Visualizing Tabular Data
Lesson 2 with Rachael Blake
Lesson Objectives
- Meet the “layered grammar of graphics”
- Trust that ggplot2 is way better than base R’s
plot - Learn to layer visual elements on top of tidy data
- Glimpse the vast collection of ggplot2 options
Specific Achievements
- Create “aesthetic mappings” from variables to scales & geometries
- Build boxplots, scatterplots, smoothed lines and histograms
- Style plots with colors & annotate them with labels
- Repeat plots for different subsets of data
“A Layered Grammar of Graphics” is the title of an article by the author of ggplot2, Hadley Wickham. The package codifies the ideas presented in the article, especially the main idea that scientific visualization is all about assigning different variables to distinct visual elements. A plot is made up of several of these “aesthetic mappings”: for example, equating income to a linear scale on the y-axis, education to a ordinal scale on the x-axis, and displaying records about each person in a box-plot geometry.
Getting Started
The dataset you will plot is an example of Public Use Microdata Sample (PUMS) produced by the US Census Bureau.
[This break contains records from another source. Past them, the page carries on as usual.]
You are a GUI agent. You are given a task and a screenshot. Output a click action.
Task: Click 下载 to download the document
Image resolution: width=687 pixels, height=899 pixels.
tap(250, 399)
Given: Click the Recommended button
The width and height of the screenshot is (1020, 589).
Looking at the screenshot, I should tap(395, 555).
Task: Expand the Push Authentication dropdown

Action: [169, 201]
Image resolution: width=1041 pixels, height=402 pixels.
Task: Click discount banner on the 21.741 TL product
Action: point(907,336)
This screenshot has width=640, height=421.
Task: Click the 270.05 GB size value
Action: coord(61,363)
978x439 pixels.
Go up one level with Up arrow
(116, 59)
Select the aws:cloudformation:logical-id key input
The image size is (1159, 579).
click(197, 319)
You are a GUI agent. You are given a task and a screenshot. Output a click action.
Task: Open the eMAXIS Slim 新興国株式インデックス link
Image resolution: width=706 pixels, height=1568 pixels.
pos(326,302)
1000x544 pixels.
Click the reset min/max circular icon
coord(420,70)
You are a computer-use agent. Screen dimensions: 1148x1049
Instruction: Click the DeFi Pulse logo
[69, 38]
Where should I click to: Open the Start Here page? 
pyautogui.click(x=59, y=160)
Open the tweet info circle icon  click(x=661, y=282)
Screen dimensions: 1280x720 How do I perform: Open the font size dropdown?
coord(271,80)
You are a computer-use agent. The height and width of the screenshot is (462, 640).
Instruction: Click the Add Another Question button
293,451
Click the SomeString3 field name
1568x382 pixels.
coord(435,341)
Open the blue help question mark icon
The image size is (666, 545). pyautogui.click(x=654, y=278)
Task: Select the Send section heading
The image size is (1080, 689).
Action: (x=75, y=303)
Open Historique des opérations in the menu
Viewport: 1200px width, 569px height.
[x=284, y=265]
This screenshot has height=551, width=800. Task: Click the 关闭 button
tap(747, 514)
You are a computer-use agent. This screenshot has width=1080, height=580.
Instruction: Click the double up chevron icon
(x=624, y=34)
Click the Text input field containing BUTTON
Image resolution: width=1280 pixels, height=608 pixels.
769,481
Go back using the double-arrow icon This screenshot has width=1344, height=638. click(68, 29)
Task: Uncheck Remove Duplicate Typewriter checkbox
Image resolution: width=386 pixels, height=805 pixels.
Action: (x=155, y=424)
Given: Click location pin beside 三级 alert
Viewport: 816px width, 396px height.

We’ll explore the wage gap between men and women.
The file to be loaded contains individuals’ anonymized responses to the 5 Year American Community Survey (ACS) completed in 2017. There are over a hundred variables giving individual level data on household members income, education, employment, ethnicity, and much more.
library(readr)
person <- read_csv(
file = 'data/census_pums/sample.csv',
col_types = cols_only(
AGEP = 'i',
WAGP = 'd',
SCHL = 'c',
SEX = 'c'))
The readr package gives additional flexibility and speed over the
base R read.csv function. The CSV contains 4 million rows, equating to several
gigabytes, so a sample suffices while developing ideas for visualiztion.
Layered Grammar
The code to plot each invidual’s wage or salary income by their education
attainment calls three functions: ggplot, aes, and geom_histogram from the ggplot2 package.
ggplotcreates the foundationaesspecifies an aesthetic mappinggeom_histogramadds a layer of visual elements
library(ggplot2)
ggplot(person, aes(x = WAGP)) +
geom_histogram()
`stat_bin()` using `bins = 30`. Pick better value with `binwidth`.
Warning: Removed 1681 rows containing non-finite values (stat_bin).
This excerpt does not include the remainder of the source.